Por Rita Galvão.
De forma extremamente dócil aos interesses particulares na região do Norte de Santa Catarina, o Tribunal Regional Federal da 4ª Região, por unanimidade, negou provimento às apelações que defendiam a legitimidade da demarcação das Terras Indígenas de Piraí, Tarumã, Morro Alto e Pindoty.
Da ementa do julgado, verifica-se que o argumento fático expressado pelo Tribunal para negar os direitos territoriais indígenas foi de que o seu reconhecimento se deu exclusivamente com base no “relato dos próprios indígenas” e, visando fundamentar melhor o tal acórdão da maldade, valeram-se também da pouco consolidada “tese do marco temporal”, equivocadamente estabelecida no julgamento do caso da Terra Raposa Serra do Sol e que ainda não deixou de ser centro do debate político.
A falta de atribuição de legitimidade à fala dos indígenas no julgado visando afastá-los ainda mais de seus direitos não está longe da mesma razão jurídica pela qual se absolviam muitos dos agressores de mulheres em função da pouca legitimidade que os tribunais hegemônicos atribuem às vozes dos subalternos. A negação de peso à palavra dos indígenas no processo demarcatório restaura injustiças históricas e prepara o terreno para que logo sobrevenha algo no “marco” dos outros.
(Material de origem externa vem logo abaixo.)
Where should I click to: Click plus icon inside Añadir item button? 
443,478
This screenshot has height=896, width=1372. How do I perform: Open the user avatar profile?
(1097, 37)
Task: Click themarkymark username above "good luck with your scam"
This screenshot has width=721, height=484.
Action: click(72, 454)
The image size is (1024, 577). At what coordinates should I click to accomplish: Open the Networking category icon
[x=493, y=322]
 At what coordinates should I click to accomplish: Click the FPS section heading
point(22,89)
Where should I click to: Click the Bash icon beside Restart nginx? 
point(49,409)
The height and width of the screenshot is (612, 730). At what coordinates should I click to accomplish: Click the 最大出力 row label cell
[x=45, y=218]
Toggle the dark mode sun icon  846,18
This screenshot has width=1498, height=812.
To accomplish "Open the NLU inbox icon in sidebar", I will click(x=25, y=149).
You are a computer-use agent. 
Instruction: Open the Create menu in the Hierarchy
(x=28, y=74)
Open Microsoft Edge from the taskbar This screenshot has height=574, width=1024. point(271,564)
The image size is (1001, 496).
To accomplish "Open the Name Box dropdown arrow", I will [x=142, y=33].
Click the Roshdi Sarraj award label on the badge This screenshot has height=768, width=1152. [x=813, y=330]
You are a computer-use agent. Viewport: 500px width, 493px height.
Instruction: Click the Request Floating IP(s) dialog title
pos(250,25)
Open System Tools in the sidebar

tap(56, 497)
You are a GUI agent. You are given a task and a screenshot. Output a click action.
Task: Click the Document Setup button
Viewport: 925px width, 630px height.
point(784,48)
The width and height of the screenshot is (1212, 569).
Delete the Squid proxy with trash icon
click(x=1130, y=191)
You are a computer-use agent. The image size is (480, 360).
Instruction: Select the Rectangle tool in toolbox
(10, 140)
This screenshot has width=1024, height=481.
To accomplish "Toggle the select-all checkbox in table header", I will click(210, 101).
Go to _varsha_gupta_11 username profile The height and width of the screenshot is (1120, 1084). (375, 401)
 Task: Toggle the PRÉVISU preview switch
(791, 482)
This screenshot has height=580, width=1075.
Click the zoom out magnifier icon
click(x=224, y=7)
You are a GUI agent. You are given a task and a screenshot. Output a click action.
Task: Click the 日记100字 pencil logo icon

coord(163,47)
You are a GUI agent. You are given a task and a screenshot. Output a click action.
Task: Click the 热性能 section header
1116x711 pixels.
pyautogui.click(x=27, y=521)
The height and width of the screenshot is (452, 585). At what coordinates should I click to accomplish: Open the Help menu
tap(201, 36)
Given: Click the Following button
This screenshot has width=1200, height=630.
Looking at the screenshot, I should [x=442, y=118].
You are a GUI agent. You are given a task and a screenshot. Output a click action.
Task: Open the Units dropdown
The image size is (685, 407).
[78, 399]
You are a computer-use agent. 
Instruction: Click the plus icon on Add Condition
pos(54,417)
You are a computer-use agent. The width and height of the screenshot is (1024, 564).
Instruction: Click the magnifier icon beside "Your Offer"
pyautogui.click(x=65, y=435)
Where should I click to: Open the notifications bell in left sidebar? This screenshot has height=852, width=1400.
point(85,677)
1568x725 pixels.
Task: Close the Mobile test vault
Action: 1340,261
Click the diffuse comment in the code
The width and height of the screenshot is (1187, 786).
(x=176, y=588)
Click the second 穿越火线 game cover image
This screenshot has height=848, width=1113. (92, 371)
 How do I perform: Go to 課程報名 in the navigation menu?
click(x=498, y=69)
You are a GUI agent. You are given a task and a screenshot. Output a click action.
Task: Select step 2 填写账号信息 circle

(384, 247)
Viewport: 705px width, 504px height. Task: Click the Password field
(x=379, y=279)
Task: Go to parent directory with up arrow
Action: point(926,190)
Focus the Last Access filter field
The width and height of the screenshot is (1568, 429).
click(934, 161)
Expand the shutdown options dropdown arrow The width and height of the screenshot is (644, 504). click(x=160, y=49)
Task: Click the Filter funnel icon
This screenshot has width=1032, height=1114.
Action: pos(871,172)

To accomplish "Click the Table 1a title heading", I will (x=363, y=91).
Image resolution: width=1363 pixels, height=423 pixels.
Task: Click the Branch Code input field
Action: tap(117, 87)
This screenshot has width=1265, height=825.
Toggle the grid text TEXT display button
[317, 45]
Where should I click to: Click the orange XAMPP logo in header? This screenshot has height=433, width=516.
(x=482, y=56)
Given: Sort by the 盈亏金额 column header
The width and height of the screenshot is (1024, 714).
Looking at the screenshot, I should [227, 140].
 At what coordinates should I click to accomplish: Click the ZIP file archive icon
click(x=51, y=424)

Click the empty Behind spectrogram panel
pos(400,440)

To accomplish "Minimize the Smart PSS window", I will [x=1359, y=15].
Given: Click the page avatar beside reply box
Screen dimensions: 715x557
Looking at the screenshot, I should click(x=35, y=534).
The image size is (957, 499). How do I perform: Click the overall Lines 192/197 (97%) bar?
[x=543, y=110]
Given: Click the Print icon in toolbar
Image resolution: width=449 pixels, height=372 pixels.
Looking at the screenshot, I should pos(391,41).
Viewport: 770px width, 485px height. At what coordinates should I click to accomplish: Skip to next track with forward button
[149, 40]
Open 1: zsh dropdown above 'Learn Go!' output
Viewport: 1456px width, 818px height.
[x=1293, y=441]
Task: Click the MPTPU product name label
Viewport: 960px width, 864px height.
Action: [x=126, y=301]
É assim que passamos a pensar o quanto de “indígena” existe neste marco temporal estabelecido pelo Supremo Tribunal Federal em julgado anterior e que quer se fazer presente em todas as demarcações de terras indígenas atuais.
Se pudéssemos pensar a partir de um mundo que não estivesse “às avessas”, como o qualificou Eduardo Galeano, qual seria um bom marco para se pensar os direitos indígenas? A Conquista da América e os primeiros atos de colonização, as incursões dos bandeirantes sobre o território missioneiro para preação de índios? O aprisionamento de mulheres e crianças para forçar a mão de obra escrava indígena na busca das drogas do sertão na Amazônia? As concessões feitas à Companhia Matte Larangeira, atingindo em cheio o território dos Kaiowá e Guarani? Que tal o momento do estabelecimento de verbas públicas para bugreiros nos municípios catarinenses já nas luzes do século XX? E a retirada das equipes de saúde do território ianomâmi em meio a séries de epidemias determinada pelo então presidente da Funai, Sr. Romero Jucá, como denuncia o Relatório da Comissão Nacional da Verdade?
São muitos os marcos a serem pensados, caso os tribunais, de fato, quisessem fazer este exercício de alteridade, colocando-se no lugar do outro, e pensando onde colocariam o seu “marco”, caso o “marco” fosse deles. Seguramente os tribunais, na deliciosa ilusão criada pelos bancos acadêmicos do curso de Direito em diferenciar “o mundo dos autos” do “mundo da vida” preferem ratificar de forma cordata o discutível marco, colocando-o, de forma paradoxal na Constituição de 1988, momento em que os povos indígenas tiveram pela primeira vez sua voz alçada em nível constitucional.